As politicians stumble over each other to reach any microphone or TV camera to announce even more crazy restrictions, people are growing tired of being locked in their own homes.

The politicians promise life.

“We’re doing this for your safety,” they all say, despite the fact the illness has made less than two-tenths of one percent of Americans sick enough to even be counted as “confirmed” cases. Yet, the response to the illness has dramatically and drastically impacted nearly all 327 million Americans in some way.

In fact, with confirmed cases climbing over 700,000 this week, more than 22 million people are now out of work as a result of government-imposed sanctions.

Is life enough?

The situation begs an answer to a serious question. Is being alive simply enough?

Should we be happy just breathing and feeling the beating of our hearts as we sit in front of our televisions consuming hours of endless drivel in the name of “entertainment?”

One condescending meme circulating on Facebook reminds us that our parents and grandparents went to war in foreign countries and all we’re asked to do is sit on a couch watching TV to fight a different battle. “You’ve got this,” the meme encourages.

Should we be content just knowing we have enough food to eat while wading through one political post after another on social media or trying to avoid the endless drumbeat of panic promoted by the media?

We’re led to believe we should simply be “glad to be alive,” even though our lives are void of any semblance of meaningful purpose.
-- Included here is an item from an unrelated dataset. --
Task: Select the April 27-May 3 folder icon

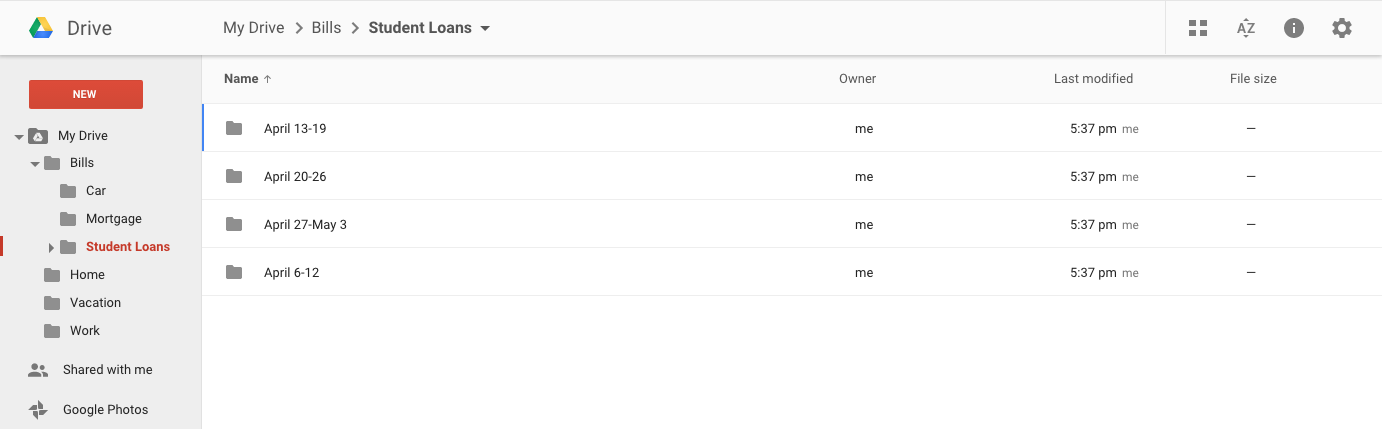Action: coord(234,224)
According to a life ratings poll conducted by Gallup earlier this month, stress has increased by 14 points since August to 60% and worry jumped 21 points to 59%. “Daily enjoyment” plummeted 20 points to 61%.

Less than half of Americans consider their lives to be “thriving,” which is the lowest level since the start of the Great Recession 12 years ago.

The dark mood of America is palpable. I’m angry myself and sensing growing frustration among people who are tired of being locked in their homes “for their own good.” When you venture out, people aren’t smiling. They are fearful, panicked, worried and burdened.

Life is not enough. People want to live!

In times of economic calamity, suicides rise dramatically along with unhealthy addictions. Drug abuse, alcoholism, porn use and obesity all climb as people seek to medicate their miserable lives to find a minuscule amount of comfort – even if they know it is only momentary and will kill them in the end.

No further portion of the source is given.